Le 1er décembre, la grande chasse aux loups a commencé en Valais. Mais quelques jours plus tard, elle a été brutalement stoppée. Le canton a suivi les traces des Grisons et a ordonné l'arrêt des tirs de régulation pour les meutes.
La raison de cet arrêt? Plusieurs associations de protection de l'environnement ont déposé des recours auprès du Tribunal administratif fédéral (TAF) contre la décision de l'Office fédéral de l'environnement (OFEV), pour obtenir l'arrêt de la chasse.
Suite à cet appel, un délai de grâce a été accordé pour la moitié des douze meutes de loups dans le viseur, à savoir trois en Valais et deux dans les Grisons. L'effet suspensif a été accordé le temps de la procédure. Comment se fait-il que la décision de l'OFEV ait été invalidée si facilement?
Un arrêt forcé
C'est un fait: le Valais et les Grisons ont été pris au dépourvu. La victoire des organisations de protection de l'environnement est une bien mauvaise publicité pour l'Office fédéral de l'environnement (OFEV). Tout laisse à croire que le département d'Albert Rösti s'est fait avoir.
Il fallait pourtant s'attendre à ce que les défenseurs de la nature s'opposent à la chasse au loup. Les Grisons et le Valais avaient pris les devants.
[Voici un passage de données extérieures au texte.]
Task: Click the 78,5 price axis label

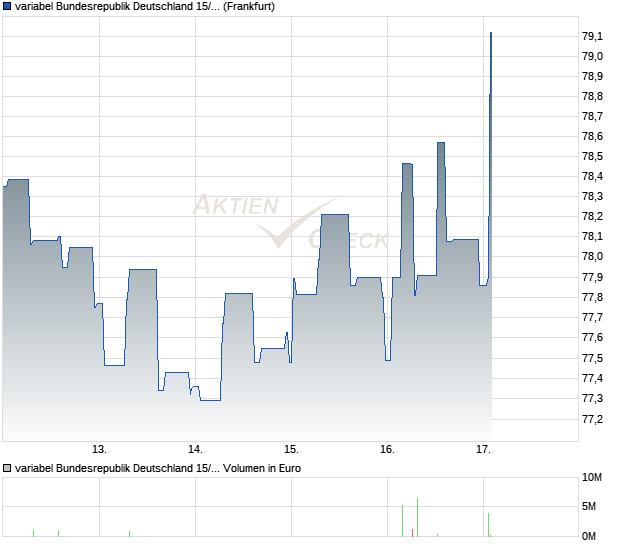Action: pos(592,156)
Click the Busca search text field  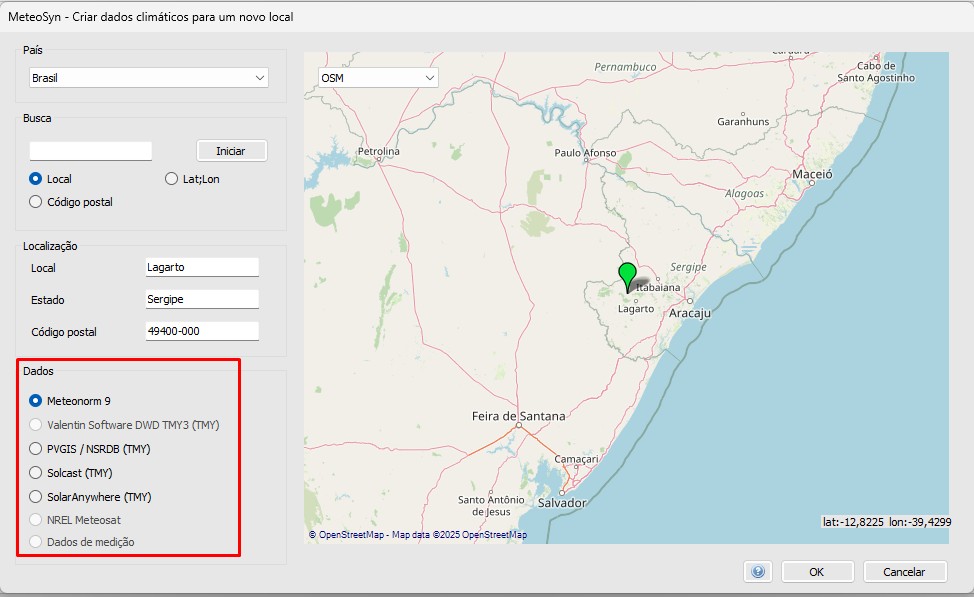click(x=91, y=151)
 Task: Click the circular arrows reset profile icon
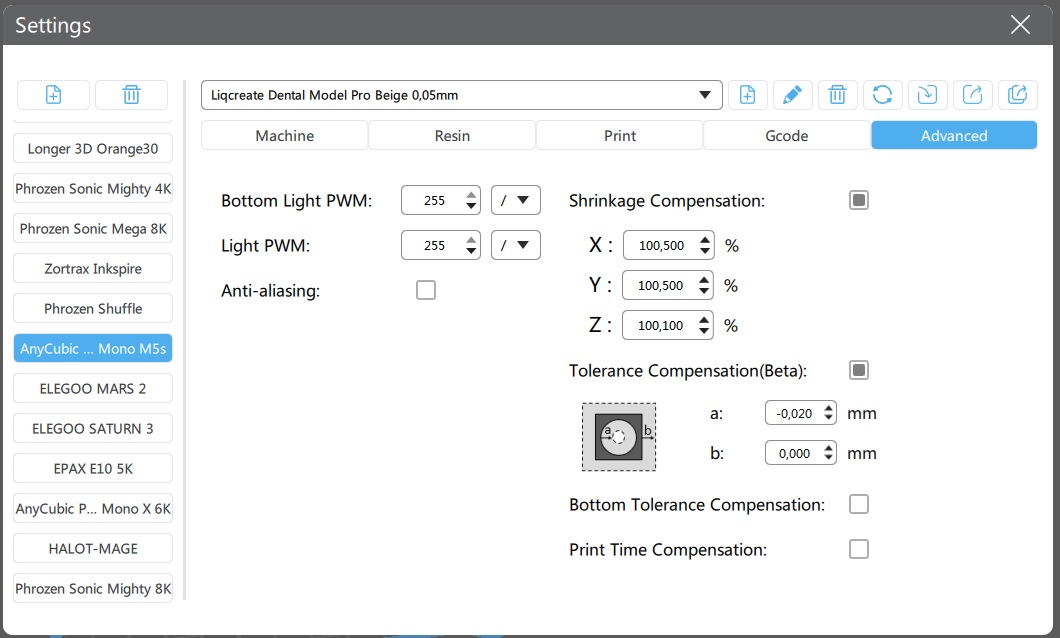(x=882, y=95)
Lorsque les autorités cantonales ont été autorisées à réguler elles-mêmes la population de loups d’ici au 31 janvier prochain, les deux cantons ont annulé en amont l'effet suspensif accordé aux éventuels recours contre les décisions d'abattage. Pour l'OFEV, il en va tout autrement. Le département n'a pas pensé à prendre de telles dispositions pour se protéger.
Pas de délai de recours?
Comment l'OFEV explique-t-il une tel scénario? Il faut partir du principe que les approbations par les organisations environnementales «ne sont pas contestables de manière indépendante», explique une porte-parole. C'est la raison invoquée par l'OFEV pour justifier l'absence d'un délai de recours. «L'exécution se fait par une décision au niveau cantonal, les procédures de recours doivent donc être déposées à cet endroit-là», conclut la représentante de l'OFEV.
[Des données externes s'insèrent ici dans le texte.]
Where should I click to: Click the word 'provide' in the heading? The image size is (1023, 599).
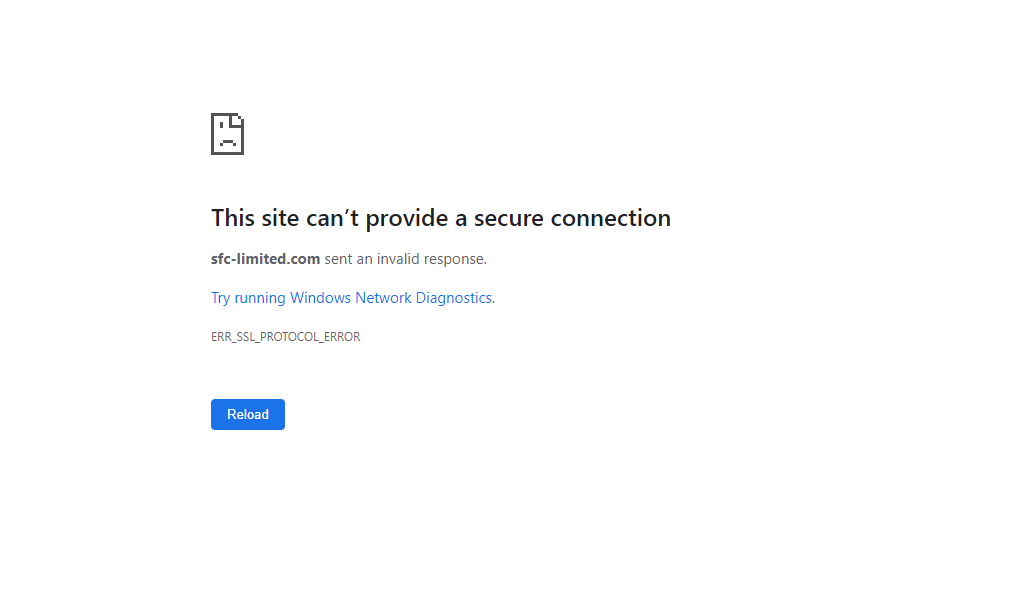[407, 219]
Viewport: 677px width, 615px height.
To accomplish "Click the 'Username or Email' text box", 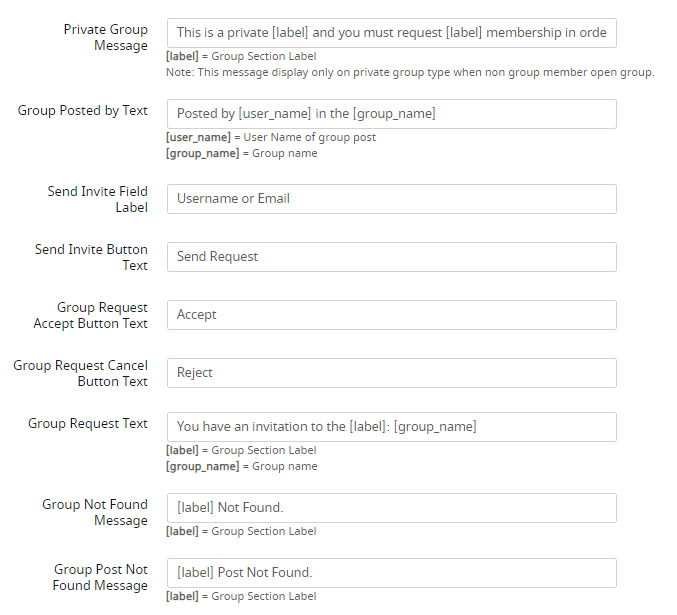I will [391, 199].
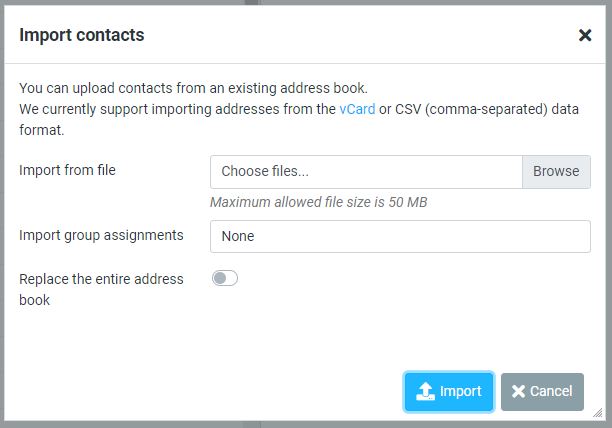Select the None value in group assignments
The width and height of the screenshot is (612, 428).
tap(238, 236)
Mais les associations de défense de l'environnement considèrent les autorisations de l'OFEV comme des décisions à part entière. Et les décisions peuvent faire l'objet d'un recours.
Annuler l'effet suspensif
Un recours au tribunal représente un préjudice important pour les autorités. «Une telle procédure peut bien durer un an», explique Markus Schefer, professeur de droit public et administratif à l'Université de Bâle. Ce temps-là, l'OFEV ne l'a pas. Les tirs préventifs de loups sont autorisés par la loi jusqu'à fin janvier 2024 seulement.
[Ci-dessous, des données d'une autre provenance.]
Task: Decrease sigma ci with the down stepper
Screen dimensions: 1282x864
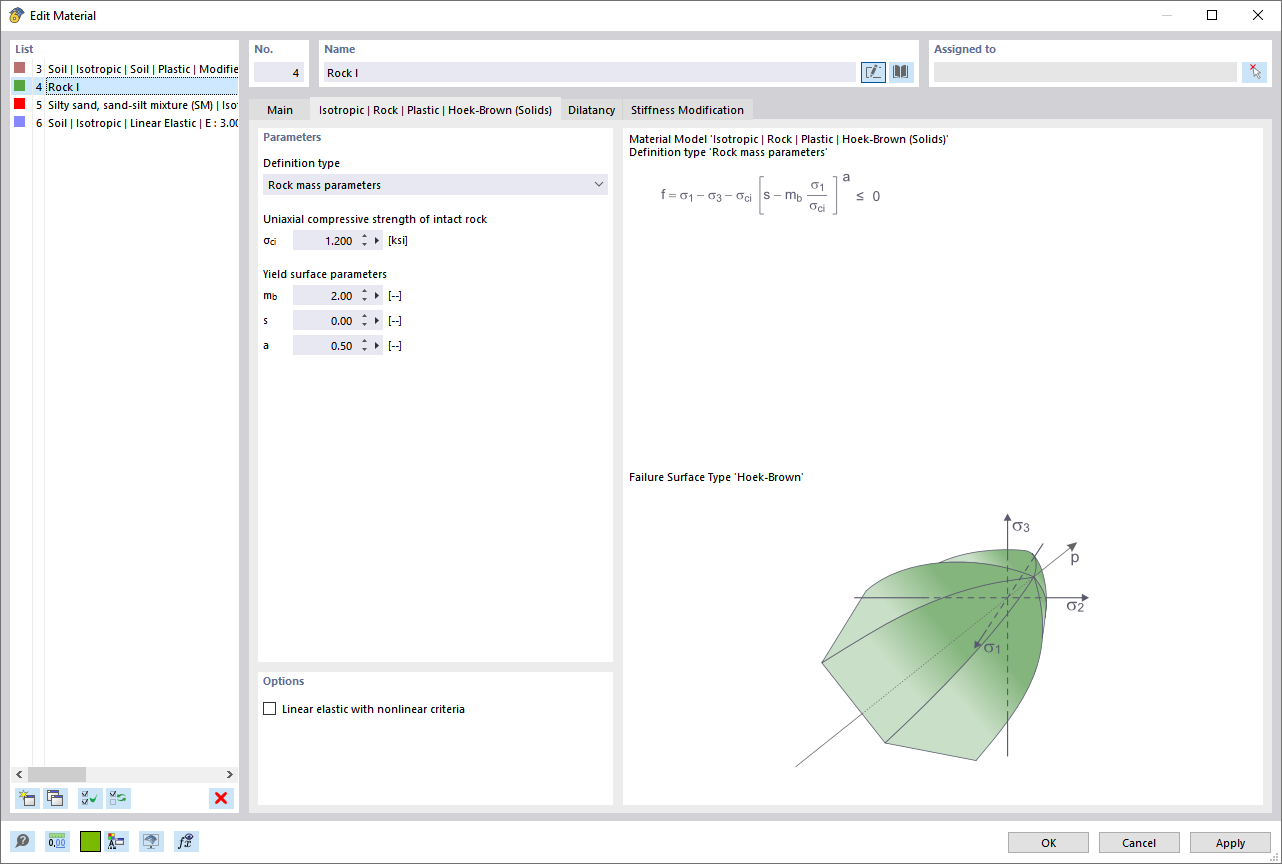Action: click(366, 244)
Mais l'office fédéral ne compte pas se laisser faire. Le département d'Albert Rösti veut rattraper le temps perdu et supprimer l'effet suspensif des recours – après coup. Une demande en ce sens a été déposée auprès du TAF, confirme l'OFEV à Blick. L'objectif? Que les gardes-chasse et les chasseurs puissent à nouveau abattre des loups des cinq meutes sélectionnées.
Des loups abattus illégalement?
Mais la procédure pourrait aussi prendre une tout autre tournure. Si le TAF entre en matière sur la question des recours, les autorisations de tir délivrées par l'OFEV aux cantons n'auraient probablement pas encore force de loi. Une question se pose alors de savoir si certains loups ont déjà été abattus illégalement.
Pour Markus Schefer, ce dernier point est également une zone d'ombre. «Je ne suis pas certain qu'un abattage avant l'expiration d'un éventuel délai de recours soit autorisé.» Ce qui dérange le juriste, c'est que l'OFEV n'a pas encore communiqué publiquement sur les autorisations de tirs délivrées. «C'est justement lorsqu'un sujet est aussi chargé politiquement qu'il y a un grand intérêt public à avoir de la transparence sur le fonctionnement des procédures de l'Etat de droit», estime l'expert.
Les organisations environnementales soulignent qu'elles ne veulent pas stopper la chasse au loup sur l'ensemble du territoire, mais doutent que tous les tirs de meutes autorisés soient conformes à la loi. Elles devront désormais clarifier les conditions juridiques pour faire valoir leurs revendications.